[Stored entries]
+--
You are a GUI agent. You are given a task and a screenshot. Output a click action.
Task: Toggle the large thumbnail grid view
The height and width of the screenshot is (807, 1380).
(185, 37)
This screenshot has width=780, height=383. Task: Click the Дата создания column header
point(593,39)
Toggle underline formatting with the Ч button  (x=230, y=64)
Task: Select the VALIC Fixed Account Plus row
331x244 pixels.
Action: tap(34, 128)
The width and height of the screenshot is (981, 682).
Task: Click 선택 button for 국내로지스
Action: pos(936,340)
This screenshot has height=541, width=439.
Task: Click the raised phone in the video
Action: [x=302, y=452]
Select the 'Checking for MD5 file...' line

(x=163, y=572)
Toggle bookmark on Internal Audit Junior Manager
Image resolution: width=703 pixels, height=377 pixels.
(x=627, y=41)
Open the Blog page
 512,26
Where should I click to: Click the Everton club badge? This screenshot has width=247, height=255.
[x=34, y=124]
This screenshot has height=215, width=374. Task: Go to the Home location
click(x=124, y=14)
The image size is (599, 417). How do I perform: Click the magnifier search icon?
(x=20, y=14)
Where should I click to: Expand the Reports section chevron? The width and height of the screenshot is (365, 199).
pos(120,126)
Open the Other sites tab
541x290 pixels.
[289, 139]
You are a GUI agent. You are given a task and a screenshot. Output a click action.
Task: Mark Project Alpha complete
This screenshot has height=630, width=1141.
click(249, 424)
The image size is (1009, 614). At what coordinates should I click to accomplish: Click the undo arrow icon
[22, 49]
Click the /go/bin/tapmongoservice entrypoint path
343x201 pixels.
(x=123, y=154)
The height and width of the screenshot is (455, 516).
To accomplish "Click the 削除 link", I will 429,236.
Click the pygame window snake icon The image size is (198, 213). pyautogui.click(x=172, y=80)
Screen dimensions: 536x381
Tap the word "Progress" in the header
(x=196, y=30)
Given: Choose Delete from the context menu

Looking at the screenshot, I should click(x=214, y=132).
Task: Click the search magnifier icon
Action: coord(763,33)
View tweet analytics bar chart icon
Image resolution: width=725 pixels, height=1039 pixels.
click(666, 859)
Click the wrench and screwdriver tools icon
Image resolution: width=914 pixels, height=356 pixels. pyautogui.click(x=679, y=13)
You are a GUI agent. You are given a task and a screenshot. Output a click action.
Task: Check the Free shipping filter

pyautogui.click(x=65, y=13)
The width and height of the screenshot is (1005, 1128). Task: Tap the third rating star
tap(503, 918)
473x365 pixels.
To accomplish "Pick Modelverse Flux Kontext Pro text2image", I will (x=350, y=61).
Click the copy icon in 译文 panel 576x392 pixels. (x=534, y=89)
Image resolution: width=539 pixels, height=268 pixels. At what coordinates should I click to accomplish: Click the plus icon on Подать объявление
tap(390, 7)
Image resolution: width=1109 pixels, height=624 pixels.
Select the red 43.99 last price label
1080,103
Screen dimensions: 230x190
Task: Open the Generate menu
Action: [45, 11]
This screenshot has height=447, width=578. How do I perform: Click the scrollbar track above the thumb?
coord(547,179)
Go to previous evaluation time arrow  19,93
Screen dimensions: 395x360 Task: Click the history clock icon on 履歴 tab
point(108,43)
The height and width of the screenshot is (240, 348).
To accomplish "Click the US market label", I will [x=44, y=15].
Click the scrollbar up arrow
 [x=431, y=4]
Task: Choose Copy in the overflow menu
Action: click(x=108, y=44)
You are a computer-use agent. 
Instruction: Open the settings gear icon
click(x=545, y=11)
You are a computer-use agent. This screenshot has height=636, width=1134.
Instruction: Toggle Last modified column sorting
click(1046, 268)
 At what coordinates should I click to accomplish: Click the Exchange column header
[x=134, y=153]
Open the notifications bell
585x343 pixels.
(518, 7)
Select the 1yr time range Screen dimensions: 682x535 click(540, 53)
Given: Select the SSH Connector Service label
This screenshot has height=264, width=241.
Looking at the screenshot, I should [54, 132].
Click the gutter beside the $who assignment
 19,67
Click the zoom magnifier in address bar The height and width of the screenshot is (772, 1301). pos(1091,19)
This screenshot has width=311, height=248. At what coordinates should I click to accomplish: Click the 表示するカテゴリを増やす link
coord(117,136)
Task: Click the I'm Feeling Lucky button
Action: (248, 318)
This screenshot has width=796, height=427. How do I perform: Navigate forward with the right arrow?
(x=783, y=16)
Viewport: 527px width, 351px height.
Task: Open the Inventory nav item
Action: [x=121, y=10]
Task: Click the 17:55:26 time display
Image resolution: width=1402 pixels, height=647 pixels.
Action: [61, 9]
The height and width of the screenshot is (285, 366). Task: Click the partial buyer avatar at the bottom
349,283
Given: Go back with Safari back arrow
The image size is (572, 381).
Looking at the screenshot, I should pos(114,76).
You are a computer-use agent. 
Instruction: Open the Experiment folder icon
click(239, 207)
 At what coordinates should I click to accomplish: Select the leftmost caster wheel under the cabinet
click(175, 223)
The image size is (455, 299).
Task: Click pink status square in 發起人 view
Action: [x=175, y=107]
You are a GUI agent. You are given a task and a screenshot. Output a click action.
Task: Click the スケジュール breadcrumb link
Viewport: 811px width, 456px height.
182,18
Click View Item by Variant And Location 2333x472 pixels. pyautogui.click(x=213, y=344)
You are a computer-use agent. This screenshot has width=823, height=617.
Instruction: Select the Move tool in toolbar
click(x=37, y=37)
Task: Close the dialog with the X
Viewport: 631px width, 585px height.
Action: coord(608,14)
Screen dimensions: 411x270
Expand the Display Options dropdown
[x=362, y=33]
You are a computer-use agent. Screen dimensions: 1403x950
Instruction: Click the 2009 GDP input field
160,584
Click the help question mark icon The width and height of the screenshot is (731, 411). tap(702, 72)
+--
**Work required:** Return word for word the lines above from the line with "331x244 pixels." to the line with "View tweet analytics bar chart icon", including both and leaving out all others.

**Answer section:**
331x244 pixels.
Action: tap(34, 128)
The width and height of the screenshot is (981, 682).
Task: Click 선택 button for 국내로지스
Action: pos(936,340)
This screenshot has height=541, width=439.
Task: Click the raised phone in the video
Action: [x=302, y=452]
Select the 'Checking for MD5 file...' line

(x=163, y=572)
Toggle bookmark on Internal Audit Junior Manager
Image resolution: width=703 pixels, height=377 pixels.
(x=627, y=41)
Open the Blog page
 512,26
Where should I click to: Click the Everton club badge? This screenshot has width=247, height=255.
[x=34, y=124]
This screenshot has height=215, width=374. Task: Go to the Home location
click(x=124, y=14)
The image size is (599, 417). How do I perform: Click the magnifier search icon?
(x=20, y=14)
Where should I click to: Expand the Reports section chevron? The width and height of the screenshot is (365, 199).
pos(120,126)
Open the Other sites tab
541x290 pixels.
[289, 139]
You are a GUI agent. You are given a task and a screenshot. Output a click action.
Task: Mark Project Alpha complete
This screenshot has height=630, width=1141.
click(249, 424)
The image size is (1009, 614). At what coordinates should I click to accomplish: Click the undo arrow icon
[22, 49]
Click the /go/bin/tapmongoservice entrypoint path
343x201 pixels.
(x=123, y=154)
The height and width of the screenshot is (455, 516).
To accomplish "Click the 削除 link", I will 429,236.
Click the pygame window snake icon The image size is (198, 213). pyautogui.click(x=172, y=80)
Screen dimensions: 536x381
Tap the word "Progress" in the header
(x=196, y=30)
Given: Choose Delete from the context menu

Looking at the screenshot, I should click(x=214, y=132).
Task: Click the search magnifier icon
Action: coord(763,33)
View tweet analytics bar chart icon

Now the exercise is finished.